A Porsche 944 Turbo has a rated engine power of 217 hp. 30% of the power is lost in the engine and the drive train, and 70% reaches the wheels. The total mass of the car and driver is 1480 kg, and two-thirds of the weight is over the drive wheels. (b) If the Porsche accelerates at aₘₐₓ, what is its speed when it reaches maximum power output?

Power is the rate at which work is done or energy is transferred. In the context of vehicles, engine power is crucial for understanding how quickly a car can accelerate. The relationship between power, force, and velocity is given by the equation P = F * v, where P is power, F is force, and v is velocity. This concept helps in determining how much of the engine's power contributes to the car's acceleration.
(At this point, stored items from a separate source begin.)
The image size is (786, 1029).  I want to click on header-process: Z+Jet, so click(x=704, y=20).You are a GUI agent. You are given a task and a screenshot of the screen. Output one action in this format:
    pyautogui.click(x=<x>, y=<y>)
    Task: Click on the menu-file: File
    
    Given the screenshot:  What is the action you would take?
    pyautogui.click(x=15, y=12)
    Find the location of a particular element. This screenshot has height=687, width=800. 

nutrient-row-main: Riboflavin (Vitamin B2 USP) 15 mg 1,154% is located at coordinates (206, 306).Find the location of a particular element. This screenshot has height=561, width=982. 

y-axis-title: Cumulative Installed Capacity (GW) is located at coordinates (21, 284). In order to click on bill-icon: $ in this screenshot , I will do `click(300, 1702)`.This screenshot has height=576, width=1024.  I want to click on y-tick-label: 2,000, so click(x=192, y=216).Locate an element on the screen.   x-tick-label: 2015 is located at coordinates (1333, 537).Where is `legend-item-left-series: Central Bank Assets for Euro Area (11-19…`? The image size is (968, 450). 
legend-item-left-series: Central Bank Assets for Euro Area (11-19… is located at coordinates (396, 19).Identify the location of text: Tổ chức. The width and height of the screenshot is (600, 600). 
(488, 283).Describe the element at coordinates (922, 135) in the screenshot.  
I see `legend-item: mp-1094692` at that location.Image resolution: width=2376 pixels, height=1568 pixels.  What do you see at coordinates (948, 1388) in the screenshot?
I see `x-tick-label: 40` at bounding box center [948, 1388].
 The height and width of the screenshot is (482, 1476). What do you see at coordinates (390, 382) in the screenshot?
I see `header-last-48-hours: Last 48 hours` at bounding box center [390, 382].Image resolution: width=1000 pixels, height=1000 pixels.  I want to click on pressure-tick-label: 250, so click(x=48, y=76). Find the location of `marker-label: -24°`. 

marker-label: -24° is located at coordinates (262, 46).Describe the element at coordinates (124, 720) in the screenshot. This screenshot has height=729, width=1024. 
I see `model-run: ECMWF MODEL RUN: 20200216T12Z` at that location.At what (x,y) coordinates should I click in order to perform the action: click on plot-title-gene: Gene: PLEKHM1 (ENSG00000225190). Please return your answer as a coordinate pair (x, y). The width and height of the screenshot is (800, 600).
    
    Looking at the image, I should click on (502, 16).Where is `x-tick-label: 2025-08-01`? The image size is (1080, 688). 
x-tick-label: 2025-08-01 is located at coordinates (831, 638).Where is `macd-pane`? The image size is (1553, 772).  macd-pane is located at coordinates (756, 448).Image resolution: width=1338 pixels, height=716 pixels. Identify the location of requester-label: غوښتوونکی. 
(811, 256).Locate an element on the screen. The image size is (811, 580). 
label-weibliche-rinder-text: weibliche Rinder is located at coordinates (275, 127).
Acceleration is the rate of change of velocity of an object. In this scenario, the maximum acceleration (aₘₐₓ) can be calculated using Newton's second law, F = m * a, where F is the net force acting on the car, m is its mass, and a is acceleration. Understanding how acceleration relates to the forces acting on the car, including friction and engine power, is essential for determining the car's speed at maximum power output.

Weight distribution refers to how the weight of a vehicle is spread across its wheels. In this case, two-thirds of the car's weight is over the drive wheels, which affects traction and the ability to accelerate. The normal force on the drive wheels influences the frictional force available for acceleration, making it a critical factor in calculating the maximum speed the car can achieve when reaching maximum power output.